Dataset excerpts
________

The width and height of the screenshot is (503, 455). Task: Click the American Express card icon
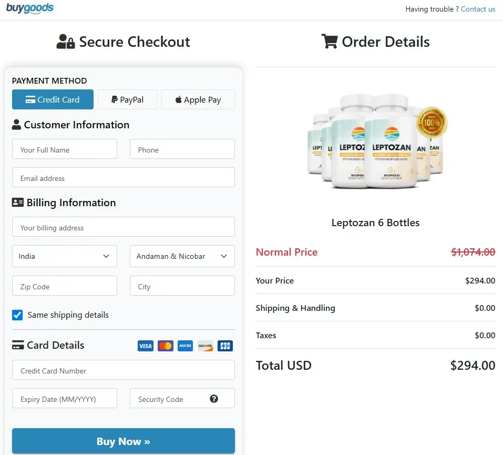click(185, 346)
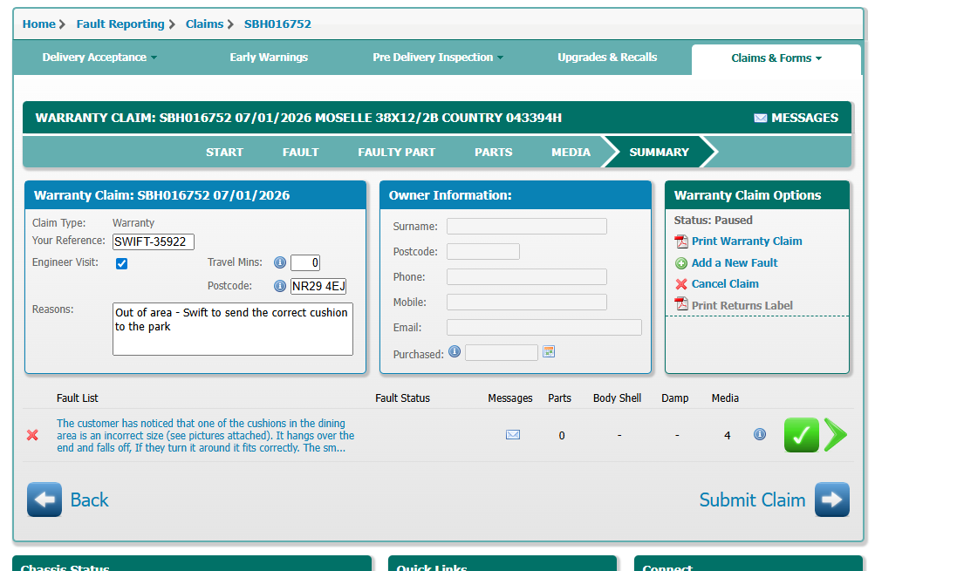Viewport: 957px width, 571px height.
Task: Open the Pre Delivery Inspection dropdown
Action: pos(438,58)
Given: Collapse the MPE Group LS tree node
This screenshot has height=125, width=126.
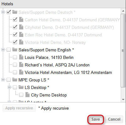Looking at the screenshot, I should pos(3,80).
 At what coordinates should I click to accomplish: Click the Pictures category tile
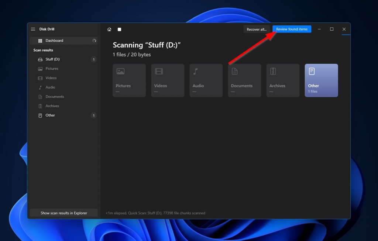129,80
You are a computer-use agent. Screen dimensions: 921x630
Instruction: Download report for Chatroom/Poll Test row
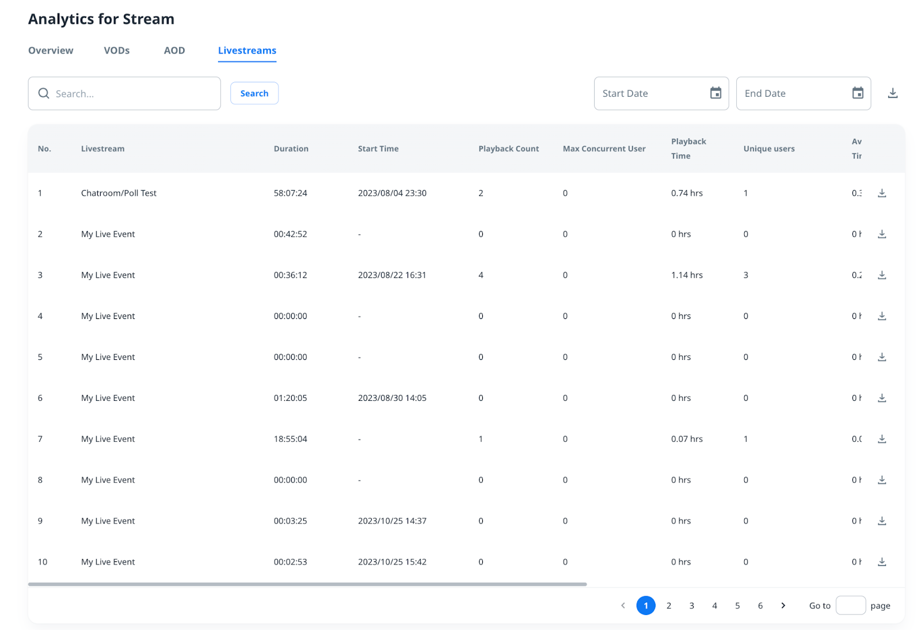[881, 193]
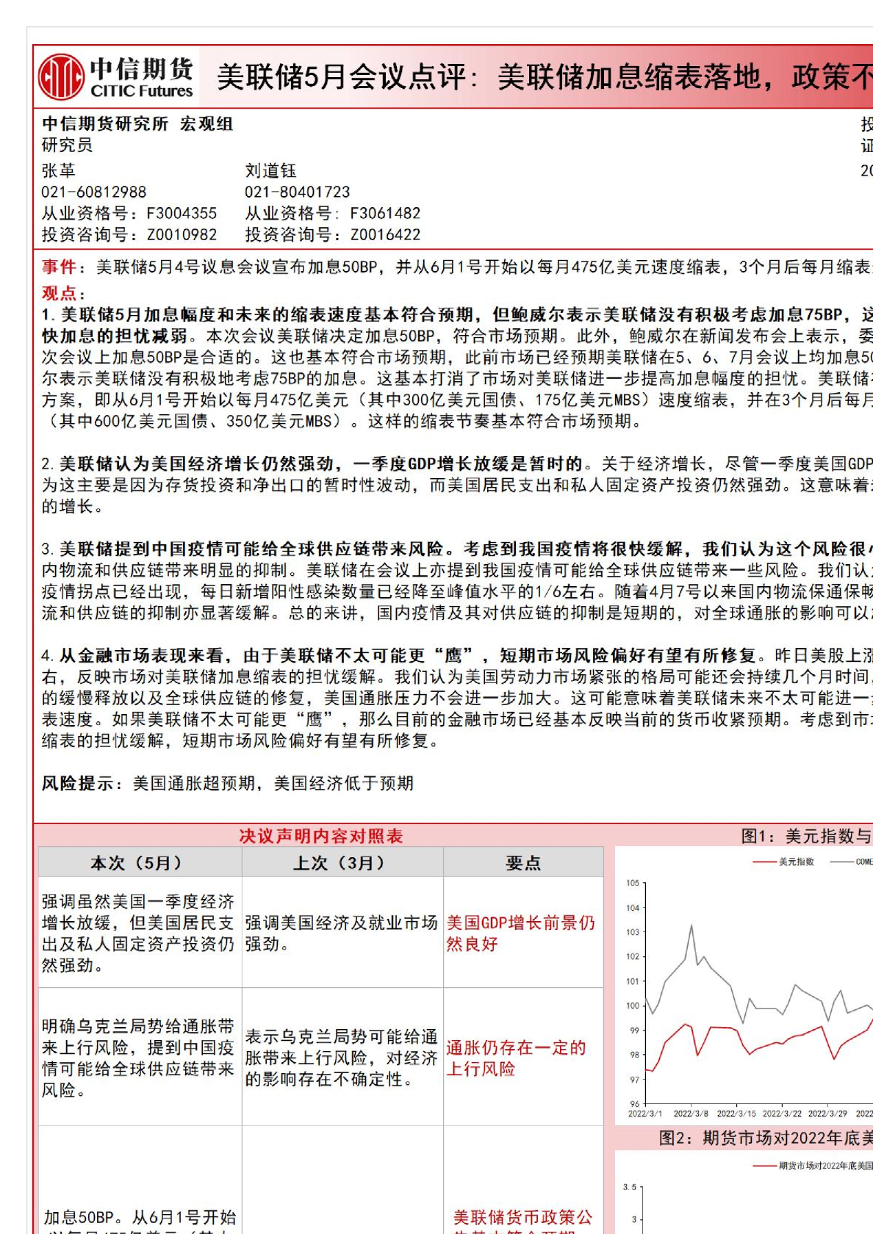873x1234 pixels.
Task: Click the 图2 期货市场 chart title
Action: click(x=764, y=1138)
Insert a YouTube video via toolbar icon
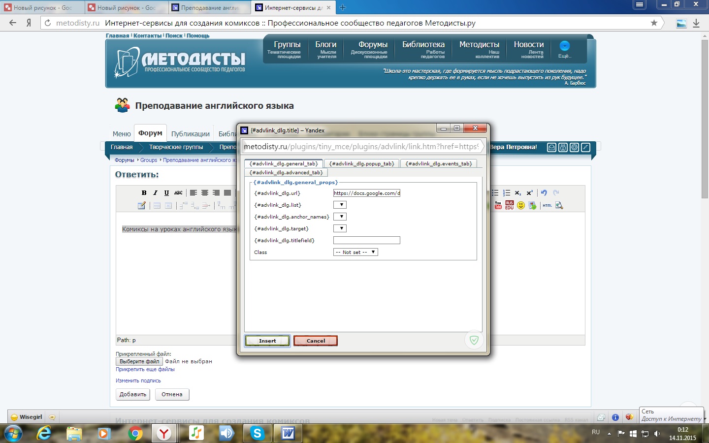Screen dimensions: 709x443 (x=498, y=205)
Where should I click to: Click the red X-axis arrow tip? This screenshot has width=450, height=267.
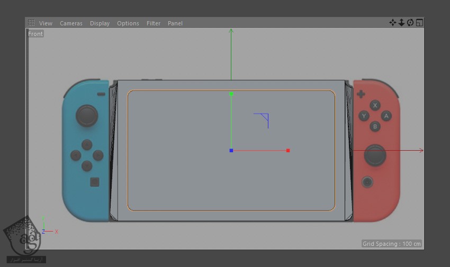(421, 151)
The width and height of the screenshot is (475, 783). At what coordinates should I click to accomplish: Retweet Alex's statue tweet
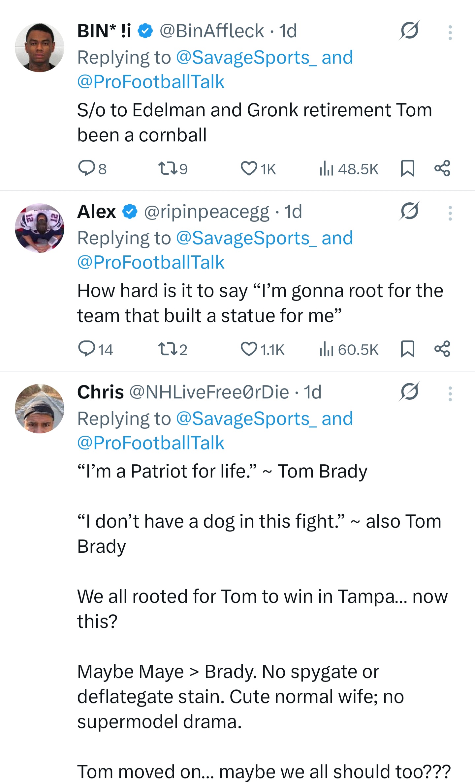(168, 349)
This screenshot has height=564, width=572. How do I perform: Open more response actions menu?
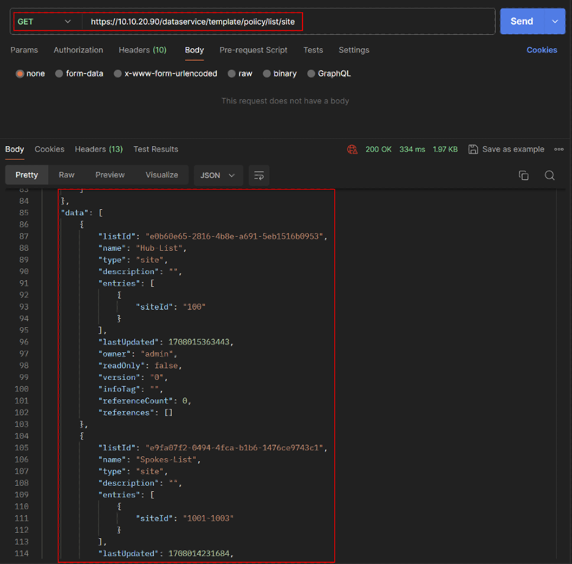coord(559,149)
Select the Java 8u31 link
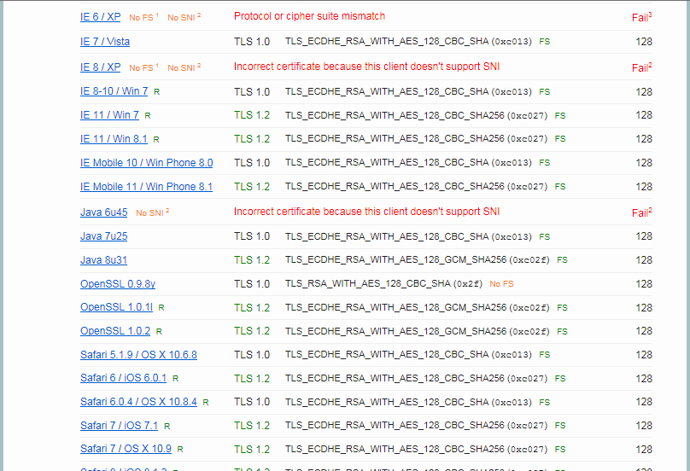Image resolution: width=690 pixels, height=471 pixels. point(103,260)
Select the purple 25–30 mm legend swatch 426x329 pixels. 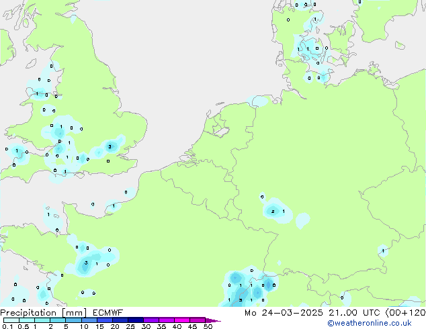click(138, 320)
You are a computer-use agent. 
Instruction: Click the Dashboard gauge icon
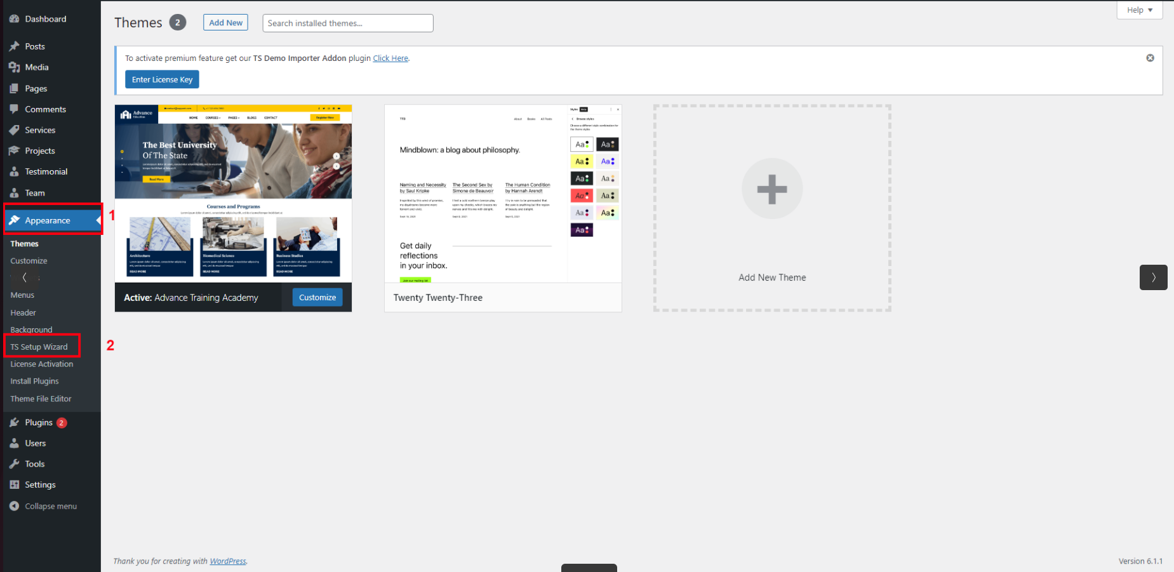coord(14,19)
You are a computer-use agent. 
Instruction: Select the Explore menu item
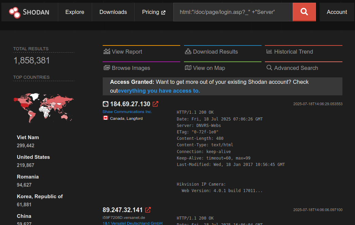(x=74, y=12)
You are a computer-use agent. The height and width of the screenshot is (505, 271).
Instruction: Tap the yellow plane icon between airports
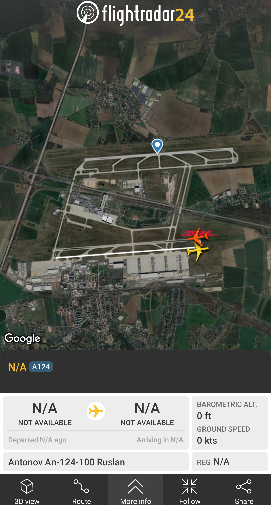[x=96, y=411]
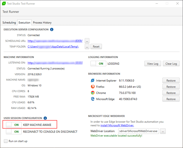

________

• [TASK STATEMENT] Only the lines containing the word "computer" should be returned from the data above.

• [COMPLETED EXERCISE]
You are a computer-use agent. Screen dimensions: 921x630
You are a computer-use agent. 
You are a computer-use agent. 
You are a computer-use agent. The height and width of the screenshot is (505, 271).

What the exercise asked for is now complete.